Synthetic Memory Is Not Memory
Many agent designs attempt to solve uncertainty by constructing “memory”:
- rolling summaries
- vector retrieval
- long prompt histories
- state reconstruction
This creates synthetic memory.
But it does not encode:
- outcomes
- precedent
- normal vs anomalous behaviour
- lessons from failure
It increases the information the system must process now.
The predictable result:
- attention dilution
- increased semantic latency
- more retries
- near-miss errors
Retries are not just operational noise. They are symptoms of overload.
Rethinking Where Reasoning Happens
Architectural approaches that shift reasoning away from a single overloaded attentional window are interesting not because they “think harder,” but because they reduce overload. Humans do not replay their entire life history to make decisions. They draw on relevant experience shaped by outcome .
When systems:
- selectively re-engage prior state
- reason over outcomes rather than transcripts
- refine iteratively without global context saturation
…they behave more like healthy cognition. The benefit is not mystical.
It is practical:
- fewer retries
- lower tail latency
- more stable behaviour under ambiguity
The key shift is this: Uncertainty becomes recognisable rather than hidden .
The Illusion of Cheap Substitution
Much of the rush to deploy AI into decision roles is driven by an economic narrative: that AI is cheaper because it does not sleep, eat, or unionise.
That accounting ignores:
- verification cost
- safety externalities
- erosion of expertise
- psychological harm
- the cost of being confidently wrong at scale
AI appears cheap only if you pretend:
- correctness is optional
- dissent is unnecessary
- human judgement is redundant
When domain experts use LLMs as accelerators, they can:
- spot nonsense
- recognise edge cases
- correct hallucinations
- verify outputs quickly
That is augmentation.
When non-experts substitute AI for expertise in domains they do not understand, while also removing friction signals, the system becomes both the source and validator of knowledge .
That is epistemic capture.
We Have Seen This Before
None of this should feel revolutionary.
Psychology has already shown us:
- what overload looks like
- how stress degrades inhibition
- why confidence and accuracy diverge
- how authority influences behaviour
- why escalation and friction preserve safety
What we are doing now is rediscovering those lessons in software.
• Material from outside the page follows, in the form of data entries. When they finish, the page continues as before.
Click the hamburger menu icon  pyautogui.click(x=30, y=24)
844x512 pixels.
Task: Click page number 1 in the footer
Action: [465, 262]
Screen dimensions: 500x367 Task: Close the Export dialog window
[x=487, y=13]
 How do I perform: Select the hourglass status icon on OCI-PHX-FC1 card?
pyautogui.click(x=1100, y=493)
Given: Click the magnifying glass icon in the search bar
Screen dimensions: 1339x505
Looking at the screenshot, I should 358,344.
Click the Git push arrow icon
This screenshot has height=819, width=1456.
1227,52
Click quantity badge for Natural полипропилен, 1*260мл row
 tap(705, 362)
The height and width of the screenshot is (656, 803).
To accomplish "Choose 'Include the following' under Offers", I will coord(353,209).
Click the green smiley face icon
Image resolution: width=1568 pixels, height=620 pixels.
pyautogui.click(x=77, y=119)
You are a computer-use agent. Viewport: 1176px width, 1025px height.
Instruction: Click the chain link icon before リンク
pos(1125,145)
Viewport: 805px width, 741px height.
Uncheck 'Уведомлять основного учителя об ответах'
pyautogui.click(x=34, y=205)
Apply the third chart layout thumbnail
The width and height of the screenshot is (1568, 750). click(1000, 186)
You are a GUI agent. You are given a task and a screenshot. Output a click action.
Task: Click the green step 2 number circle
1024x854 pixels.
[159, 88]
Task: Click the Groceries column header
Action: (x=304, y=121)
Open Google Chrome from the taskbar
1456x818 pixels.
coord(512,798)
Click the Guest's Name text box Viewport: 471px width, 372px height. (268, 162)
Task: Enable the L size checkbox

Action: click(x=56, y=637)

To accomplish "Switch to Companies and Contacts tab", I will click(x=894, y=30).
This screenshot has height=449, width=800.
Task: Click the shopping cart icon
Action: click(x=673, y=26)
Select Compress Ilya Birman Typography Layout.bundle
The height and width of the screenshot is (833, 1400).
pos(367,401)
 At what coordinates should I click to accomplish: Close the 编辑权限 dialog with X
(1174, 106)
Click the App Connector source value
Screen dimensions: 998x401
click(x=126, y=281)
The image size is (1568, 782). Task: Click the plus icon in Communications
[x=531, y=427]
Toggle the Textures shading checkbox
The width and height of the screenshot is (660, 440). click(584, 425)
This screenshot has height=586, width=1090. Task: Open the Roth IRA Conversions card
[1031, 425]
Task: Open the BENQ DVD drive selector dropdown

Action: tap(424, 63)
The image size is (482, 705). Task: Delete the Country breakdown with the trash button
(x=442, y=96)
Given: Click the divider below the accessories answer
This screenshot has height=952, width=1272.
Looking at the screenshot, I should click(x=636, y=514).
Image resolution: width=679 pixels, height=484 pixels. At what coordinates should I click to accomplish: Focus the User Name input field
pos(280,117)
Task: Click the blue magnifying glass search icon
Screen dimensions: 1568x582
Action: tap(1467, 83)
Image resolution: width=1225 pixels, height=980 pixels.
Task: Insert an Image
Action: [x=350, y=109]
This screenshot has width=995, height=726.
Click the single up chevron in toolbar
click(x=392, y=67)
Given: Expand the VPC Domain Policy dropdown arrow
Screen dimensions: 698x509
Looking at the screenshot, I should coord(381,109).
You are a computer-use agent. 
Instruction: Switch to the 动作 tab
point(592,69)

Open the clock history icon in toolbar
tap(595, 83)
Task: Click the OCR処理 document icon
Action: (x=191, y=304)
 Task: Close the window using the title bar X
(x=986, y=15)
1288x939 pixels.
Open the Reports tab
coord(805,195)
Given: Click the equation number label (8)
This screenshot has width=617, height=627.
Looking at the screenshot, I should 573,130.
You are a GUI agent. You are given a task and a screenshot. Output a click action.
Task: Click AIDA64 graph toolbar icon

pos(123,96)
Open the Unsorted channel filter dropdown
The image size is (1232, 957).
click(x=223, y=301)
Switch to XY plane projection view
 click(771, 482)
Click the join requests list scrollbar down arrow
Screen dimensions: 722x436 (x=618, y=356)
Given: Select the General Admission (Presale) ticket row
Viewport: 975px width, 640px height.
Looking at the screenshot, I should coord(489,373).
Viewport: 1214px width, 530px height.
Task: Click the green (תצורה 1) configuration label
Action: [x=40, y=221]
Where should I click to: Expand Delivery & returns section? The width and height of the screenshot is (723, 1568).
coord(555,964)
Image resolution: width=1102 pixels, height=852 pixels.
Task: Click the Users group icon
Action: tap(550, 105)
The danger is not ignorance of prior art. It is treating these dynamics as novel AI quirks rather than established properties of cognitive systems .
The Question We Should Be Asking
The question is not:
“How do we stop models from hallucinating?”
The better question is:
“Why are we asking overloaded systems to act without recognising uncertainty?”
Until that question is answered at the architectural level, we will keep:
- adding more context
- adding more tools
- adding more retries
- adding more guardrails
And we will keep being surprised when the system guesses - confidently. That is not a bug. It is what overloaded cognitive systems have always done .
Slowing Down Is Not Anti-Progress
There is discomfort in tech culture with saying, “We don’t know yet.” Restraint is often framed as obstruction. It isn’t .
Milgram showed us what happens when humans defer to perceived authority without friction. Cognitive science showed us what happens when overloaded systems simplify under pressure .
LLMs combine both dynamics:
- plausibility as authority
- overload as simplification
- confidence without calibrated uncertainty
The tragedy would not be discovering this too late. It would be pretending we didn’t already know .
Capability still does not imply obligation. The question is not whether we can build systems that sound authoritative. The question is whether we are willing to design systems that make uncertainty visible - and gate action accordingly .
We already understand the psychology. The real test is whether we choose to apply it.